### BLOCCO DI TESTO
^^^^^^^^^^^^^^^^
Nelle stesse ore la stessa Ucraina sembrava
peraltro voler continuare a giocare su più tavoli, inviando delegazioni sia a Mosca che a Bruxelles
– e subito dopo Ianukovich si recava in
visita a Pechino, sempre in cerca di nuovi finanziamenti.
Nella piazza emergeva intanto progressivamente la
figura di Vitali Klitschko come potenziale
nuovo leader della contestazione a Ianukovich al posto di Iulia Timoshenko: la
figura di Klitschko appariva più capace di conquistare il favore dei
manifestanti rispetto al reggente del partito “Patria” Iatseniuk e anche al leader ultranazionalista Tiaghnibok.
Il 5 dicembre anche Iulia Timoschenko
rivolgeva agli Stati Uniti e all'Unione europea un pressante appello per
l'imposizione di sanzioni personali contro Ianukovich. Per converso, le
autorità ucraine imponevano ai manifestanti un ultimatum di cinque giorni
per sgomberare il municipio e la sede dei sindacati, e togliere l'assedio
di fatto ad alcuni palazzi istituzionali. Ritornando dalla Cina, il presidente
Ianukovic trovava Kiev ancora invasa dalle manifestazioni e con i lavori
parlamentari bloccati dalle opposizioni.
L'8 dicembre si svolgeva una manifestazione ancora
più vasta delle precedenti, sfiorando il mezzo milione di persone, con un
massiccio riversamento di nuovo in piazza Maidan. Tra le parole d'ordine dei manifestanti emergeva
tuttavia sempre più forte anche la rivendicazione
della fine del potere di Ianukovich. Non contribuiva al miglioramento del
clima una sorta di avvertimento lanciato dai servizi speciali ucraini, che
davano conto di essere impegnati in un'inchiesta sul tentativo di presa del
potere da parte di alcuni uomini politici.
Il 9 dicembre centinaia di poliziotti
veniva convogliati nelle strade prospicienti la piazza Maidan, iniziando
altresì a smontare una parte delle barricate erette vicino alla sede del
governo. Intanto però il presidente Ianukovich si diceva favorevole al
compromesso, e annunciava di aver accettato la proposta dei suoi tre
predecessori Kuchma, Kravciuk e Yushenko per una tavola rotonda nazionale con i
rappresentanti dell'opposizione.
Il 10 dicembre, mentre arrivava a Kiev il capo della
diplomazia europea Ashton per una missione
di due giorni, già al mattino si contavano una dozzina di feriti per gli
scontri notturni tra polizia e manifestanti filo europei. Il pressing occidentale era
completato dall'arrivo a Kiev nelle stesse ore del sottosegretario agli esteri
USA, Victoria Nuland.
^^^^^^^^^^^^^^^^
### SEGMENTO DATI
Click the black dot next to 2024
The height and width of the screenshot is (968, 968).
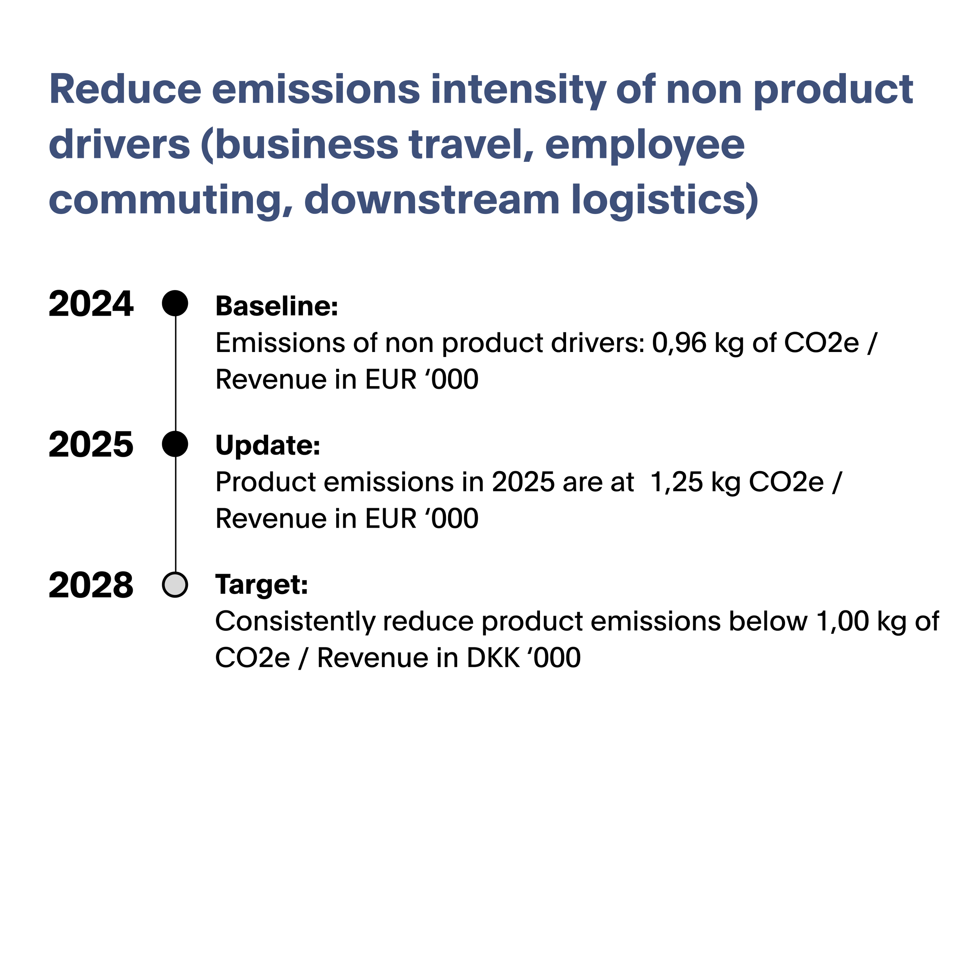pos(175,303)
^^^^^^^^^^^^^^^^
### ISTRUZIONI
1) Puoi ricopiare tale e quale la parte del brano sulle proteste a Kiev che comincia con le parole contenenti "L'8 dicembre si" e si chiude con "alcuni uomini politici."?
2) Quali date di dicembre vengono citate nel brano sulle proteste a Kiev? Elencale tutte.
3) Puoi proseguire il brano sulle proteste a Kiev a partire dalla sua ultima frase?
L'elenco qui non ha alcun ruolo.

### RISPOSTE FORNITE
1)
L'8 dicembre si svolgeva una manifestazione ancora
più vasta delle precedenti, sfiorando il mezzo milione di persone, con un
massiccio riversamento di nuovo in piazza Maidan. Tra le parole d'ordine dei manifestanti emergeva
tuttavia sempre più forte anche la rivendicazione
della fine del potere di Ianukovich. Non contribuiva al miglioramento del
clima una sorta di avvertimento lanciato dai servizi speciali ucraini, che
davano conto di essere impegnati in un'inchiesta sul tentativo di presa del
potere da parte di alcuni uomini politici.

2) 5 dicembre, 8 dicembre, 9 dicembre, 10 dicembre

3)
A fronte dell'atteggiamento più cedevole di
Ianukovich, disposto anche a
favorire la scarcerazione dei manifestanti arresta su cui non pesassero gravi
accuse, l'opposizione rimaneva assai
dura e intransigente, e infatti i suoi rappresentanti non partecipavano
alla tavola rotonda organizzata dai tre ex
presidenti ucraini - dalla quale peraltro usciva il consiglio di sostituire
il premier Azarov e aprire in qualche modo la strada ad una compartecipazione
dell'opposizione al governo (in tal senso sembrava pronunciarsi anche il
capogruppo parlamentare del Partito Patria, ventilando la possibilità della
formazione di un governo tecnico).
Nella nottata tra il
10 e l’11 dicembre reparti di
polizia in piazza Maidan, si
scontravano con i manifestanti europeisti, ma in breve tempo venivano
ricacciati sulle loro posizioni dai dimostranti che si davano poi a rafforzare
le barricate. Uguale insuccesso registrava un tentativo delle forze speciali di
irrompere nel municipio di Kiev occupato: in questo caso per lo più le teste di
cuoio non riuscivano neanche a scendere dai propri blindati, circondati da
migliaia di manifestanti.
Il 12 dicembre il Parlamento europeo approvava una
risoluzione con l'avallo di tutti gli schieramenti politici, di condanna delle pressioni politiche ed
economiche esercitate dalla Russia sull’Ucraina al fine di allontanarla
dall'Unione europea. Tra le contromisure preconizzate dall'Europarlamento
figura anche la possibilità di ricorsi all’Organizzazione mondiale del
commercio per violazione da parte russa delle norme sul commercio
internazionali a mero fine di influenza politica.
Circa 200.000 manifestanti rinnovavano le proteste
il 15 dicembre riversandosi nella piazza Maidan: alla manifestazione prendeva parte eccezionalmente
l'esponente di vertice del Partito repubblicano USA John McCain, che in un discorso ribadiva l'appoggio degli Stati
Uniti alla causa filoccidentale ucraina. Nella
stessa giornata, nelle vicinanze della piazza Maidan si svolgeva anche una
contromanifestazione di appoggio al governo, i cui partecipanti andavano oltre
le posizioni dello stesso Ianukovich, dicendosi tutti francamente contrari
all'integrazione europea del paese.
Peraltro, con
mossa subito dopo criticata e giudicata inopportuna, il Commissario europeo all'allargamento Stefan Füle sosteneva di
non voler prendere in considerazione le eccessive richieste economiche ucraine
per firmare l'Accordo di associazione, il quale pertanto era da considerarsi
sospeso.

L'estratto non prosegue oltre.